Image credit: “Passing Time” by Lucia Martinez

The worm challenge

A colleague has asked for your help to mine data produced from a very large RNAseq study of the parasitc worm, Schistosoma mansoni. In this experiment, male (M), female (F), juvenile (J) and mixed sex (X) worms were recovered from infected mice at various timepoints (control, 3hr, 12hr, and 24hr) following in vivo treatment with a low dose of the frontline anti-parasitic drug, praziquantel. Experiments were carried out with three different strains of worms: NMRI, LE, and LEPZQ. In total, 144 samples were sequenced. To begin this challenge, you’ll need to Download the processed data and the study design and read both files into a clean R project.

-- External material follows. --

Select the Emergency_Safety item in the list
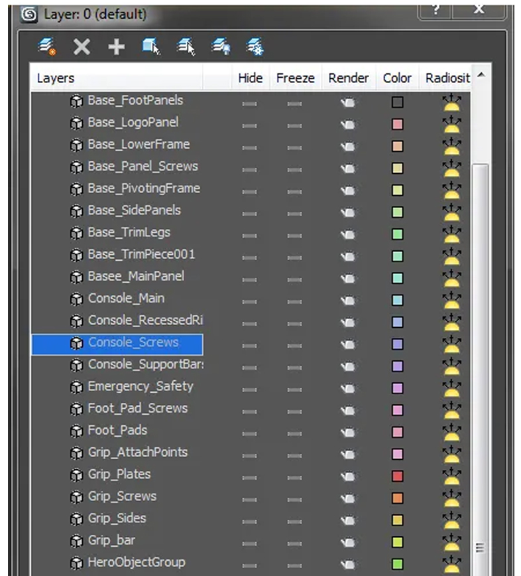The image size is (521, 576). click(x=140, y=386)

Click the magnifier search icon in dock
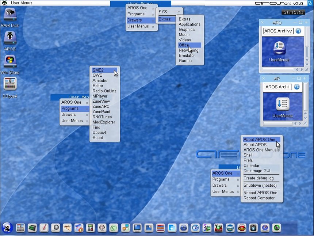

To succeed at the worm challenge, you will need to use the tools you’ve learned in class for exploring multivariate data and wrangling dataframes. Note: you do not need to filter, normalize, or preprocess the data in any way. The data is represented at Log2 CPM.

The first team to submit the most complete answer (via the #hackdash channel on Slack) to the following two questions will win the challenge.

Question #1

Which biological variables explain the majority of the variance in this dataset? Please include PCA plot(s) to support your answer.

Question #2

Using dplyr ‘verbs’, identify the top 10 parasite genes induced by praziquantel treatment in female LE strain worms at the 24hr timepoint compared to control worms. The top 10 genes should be selected and ordered by average Log fold change for the groups of replicates. Please include a table to support your answer.

Bonus

Anything interesting stand out to you about the top genes on your list (requires a literature search)?